Why is Duolingo giving us proper names of companies to translate?


This is an awful translation - if word for word, it would be "Thing and Sons company, I'm listening to you" If a reasonable coloquial translation, it would be "Truc and Fils, can I help you" Duo's translation just turns it into a guessing game!


Proper names, such as company names, are not usually translated. "Truc and Fils company" or "Truc and Son" should be the translation.


Did you report this? What you say makes sense.


je vous écoute is an idiomatic expression equivalent to 'how can I help you?' The literal translation sounds like the speaker is waiting for an explanation of bad behaviour

[deactivated user]

    Agreed, if Duo wants a literal translation, it should be I'm listening to you.


    It is an idiomatic expression.


    Sounds like they ran out of surnames after Fabre & Dumas!


    What a weird Company name .


    It's hard to guess a company's name.


    Aside: I'm told that "Monsieur Truc" translates roughly to "Mr So-and-so"


    How are we supposed to guess which of two identical sounding French words is "correct"? Truc or Trucs?


    Why not Trucs et Fils?


    I have the same complaint.


    In the UK at least, we would never say 'Thing and Son COMPANY'. It would be 'Thing & Son And Company' or 'Thing & Son Limited'. Thanks.

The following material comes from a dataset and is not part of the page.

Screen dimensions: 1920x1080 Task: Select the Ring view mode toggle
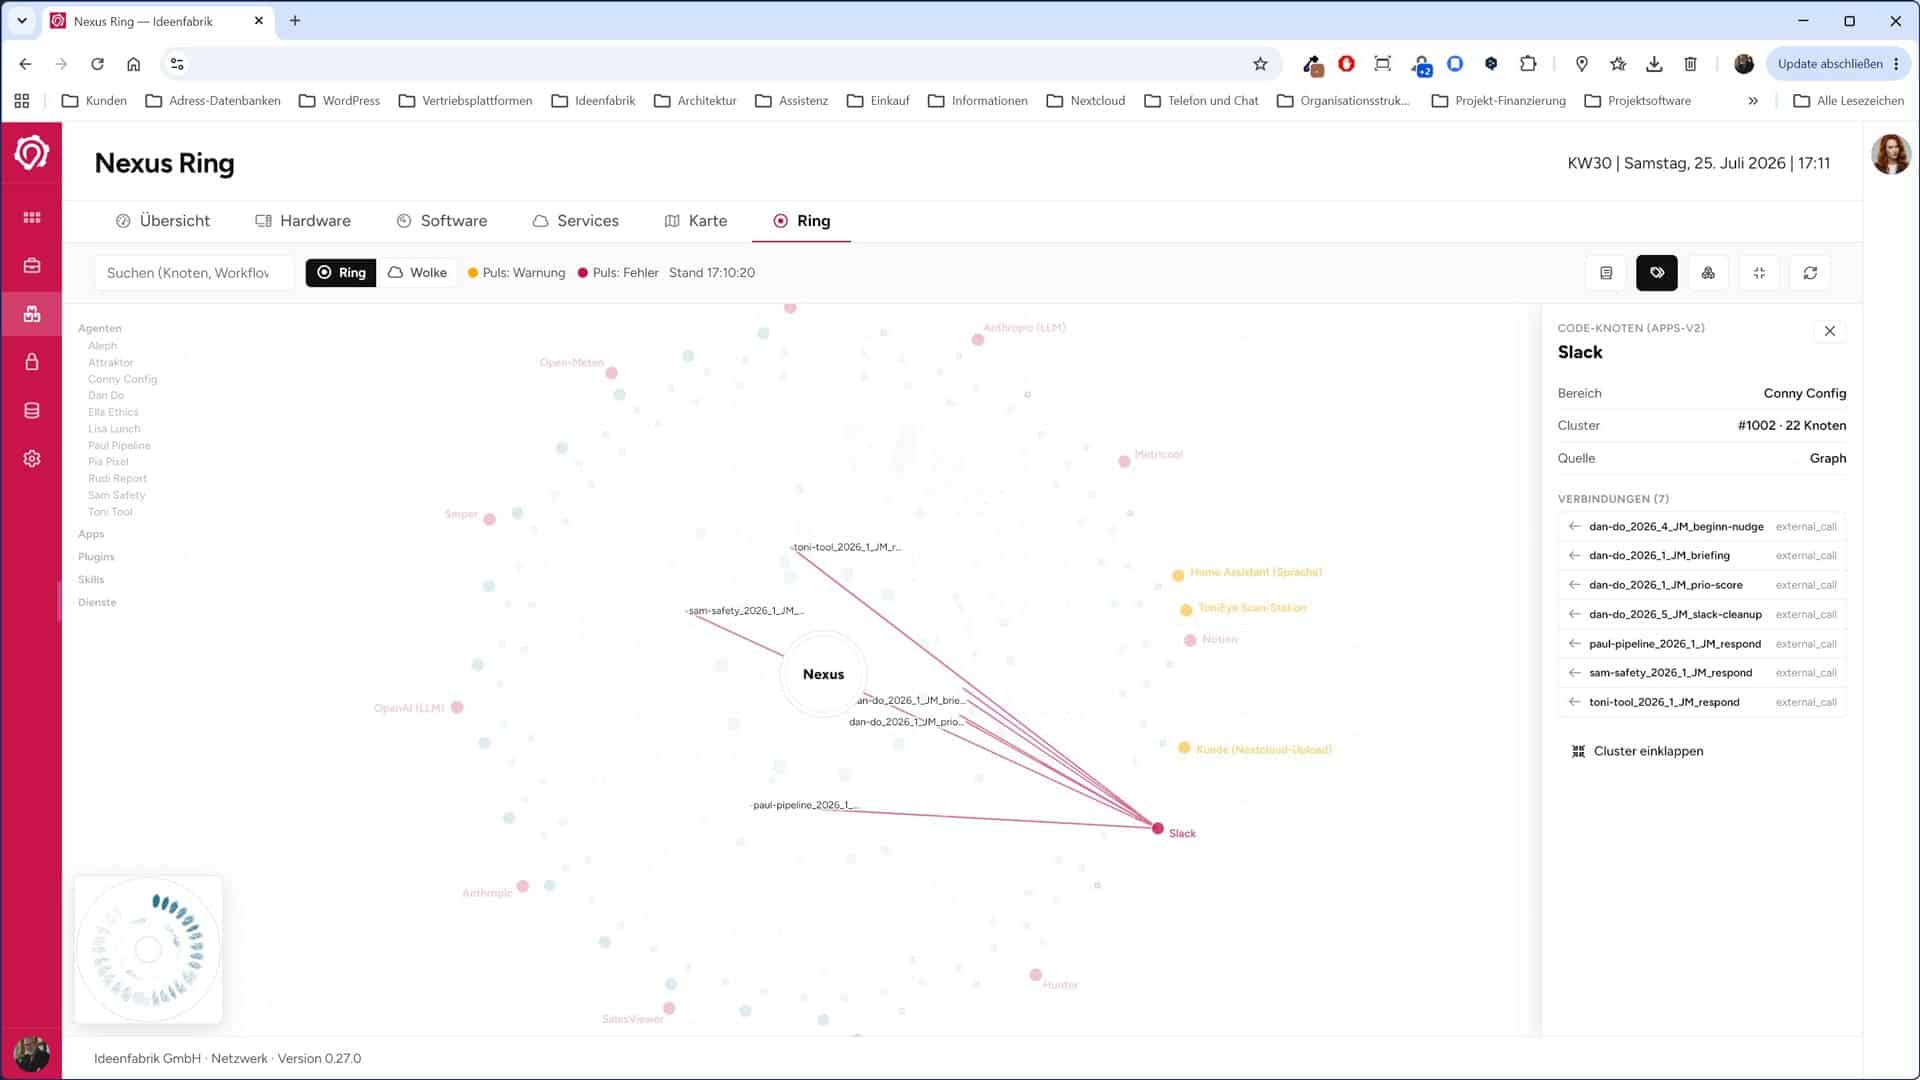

    True, but see what kih37q4 wrote a year ago. Proper names wouldn't usually be translated, eg Carrefour SA = Crossroads SA, but if you said that everyone would think you were bonkers :-)


    Thing and Son Enterprises seems like it could be both more literal and more natural, unless of course there's a false friend.


    There is perhaps a false friend here. The mainstream translation of the French "entreprise" is "company" or "business". "Enterprise" would also be OK when talking about a general business, but I don't know if it is accepted:



    However it would not be usual to translate the individual words of the formal/proper name of a registered business, except possibly where the original name does not use the Latin alphabet, but even then it may be transcribed phonetically.

    Unfortunately in Duo's example it's not completely clear whether "entreprise Truc et Fils" is intended to be the formal company name where "entreprise" is part of the name or whether it is a less formal way of saying "this is a company called "Truc et Fils".


    All very good points!


    Once again, I am having difficulty with this character's accent.


    I repeat - I will continue to learn French despite Duo's attempts to put me off!


    Good grief. I had it right, then changed it because I figured we should not translate a proper name, as others have said. I guess Duo was in a playful mood.


    Rather than pushing literal translations it might be better simply to learn how to answer the phone in different contexts in a Francophone country. What I mean is, this is how to answer a business phone call, and say this is how to answer a call from your favourite auntie!